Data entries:
#####

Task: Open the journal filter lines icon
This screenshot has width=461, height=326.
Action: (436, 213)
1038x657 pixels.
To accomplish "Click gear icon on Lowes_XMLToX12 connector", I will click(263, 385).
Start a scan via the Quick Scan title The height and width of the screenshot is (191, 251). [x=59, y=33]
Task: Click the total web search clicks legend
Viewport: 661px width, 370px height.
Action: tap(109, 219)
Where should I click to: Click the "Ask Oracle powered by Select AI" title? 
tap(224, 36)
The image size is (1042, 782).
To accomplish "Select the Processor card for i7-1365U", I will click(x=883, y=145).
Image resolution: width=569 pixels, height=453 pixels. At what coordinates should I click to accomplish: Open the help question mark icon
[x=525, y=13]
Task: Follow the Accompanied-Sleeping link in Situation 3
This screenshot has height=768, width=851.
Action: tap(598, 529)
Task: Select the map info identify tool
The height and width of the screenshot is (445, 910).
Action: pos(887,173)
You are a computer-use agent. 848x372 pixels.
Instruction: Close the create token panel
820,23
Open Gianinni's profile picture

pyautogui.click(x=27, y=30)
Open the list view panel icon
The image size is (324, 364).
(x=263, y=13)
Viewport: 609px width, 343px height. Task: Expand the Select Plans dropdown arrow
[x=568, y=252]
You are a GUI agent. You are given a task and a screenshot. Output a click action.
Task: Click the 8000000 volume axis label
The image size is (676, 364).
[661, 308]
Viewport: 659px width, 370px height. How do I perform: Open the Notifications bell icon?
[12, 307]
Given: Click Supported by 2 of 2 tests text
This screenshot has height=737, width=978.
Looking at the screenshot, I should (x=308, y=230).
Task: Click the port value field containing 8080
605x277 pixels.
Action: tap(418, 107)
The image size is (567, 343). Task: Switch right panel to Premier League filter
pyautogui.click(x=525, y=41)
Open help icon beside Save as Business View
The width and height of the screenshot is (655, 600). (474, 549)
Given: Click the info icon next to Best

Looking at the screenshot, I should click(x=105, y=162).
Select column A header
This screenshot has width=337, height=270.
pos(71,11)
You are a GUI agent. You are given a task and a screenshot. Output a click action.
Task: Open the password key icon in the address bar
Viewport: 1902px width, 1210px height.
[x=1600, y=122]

#####

## PROBLEM STATEMENT
Every one of the records is to be copied word for word.

## PROBLEM SOLUTION
Task: Open the journal filter lines icon
This screenshot has width=461, height=326.
Action: (436, 213)
1038x657 pixels.
To accomplish "Click gear icon on Lowes_XMLToX12 connector", I will click(263, 385).
Start a scan via the Quick Scan title The height and width of the screenshot is (191, 251). [x=59, y=33]
Task: Click the total web search clicks legend
Viewport: 661px width, 370px height.
Action: tap(109, 219)
Where should I click to: Click the "Ask Oracle powered by Select AI" title? 
tap(224, 36)
The image size is (1042, 782).
To accomplish "Select the Processor card for i7-1365U", I will click(x=883, y=145).
Image resolution: width=569 pixels, height=453 pixels. At what coordinates should I click to accomplish: Open the help question mark icon
[x=525, y=13]
Task: Follow the Accompanied-Sleeping link in Situation 3
This screenshot has height=768, width=851.
Action: tap(598, 529)
Task: Select the map info identify tool
The height and width of the screenshot is (445, 910).
Action: pos(887,173)
You are a computer-use agent. 848x372 pixels.
Instruction: Close the create token panel
820,23
Open Gianinni's profile picture

pyautogui.click(x=27, y=30)
Open the list view panel icon
The image size is (324, 364).
(x=263, y=13)
Viewport: 609px width, 343px height. Task: Expand the Select Plans dropdown arrow
[x=568, y=252]
You are a GUI agent. You are given a task and a screenshot. Output a click action.
Task: Click the 8000000 volume axis label
The image size is (676, 364).
[661, 308]
Viewport: 659px width, 370px height. How do I perform: Open the Notifications bell icon?
[12, 307]
Given: Click Supported by 2 of 2 tests text
This screenshot has height=737, width=978.
Looking at the screenshot, I should (x=308, y=230).
Task: Click the port value field containing 8080
605x277 pixels.
Action: tap(418, 107)
The image size is (567, 343). Task: Switch right panel to Premier League filter
pyautogui.click(x=525, y=41)
Open help icon beside Save as Business View
The width and height of the screenshot is (655, 600). (474, 549)
Given: Click the info icon next to Best

Looking at the screenshot, I should click(x=105, y=162).
Select column A header
This screenshot has width=337, height=270.
pos(71,11)
You are a GUI agent. You are given a task and a screenshot. Output a click action.
Task: Open the password key icon in the address bar
Viewport: 1902px width, 1210px height.
[x=1600, y=122]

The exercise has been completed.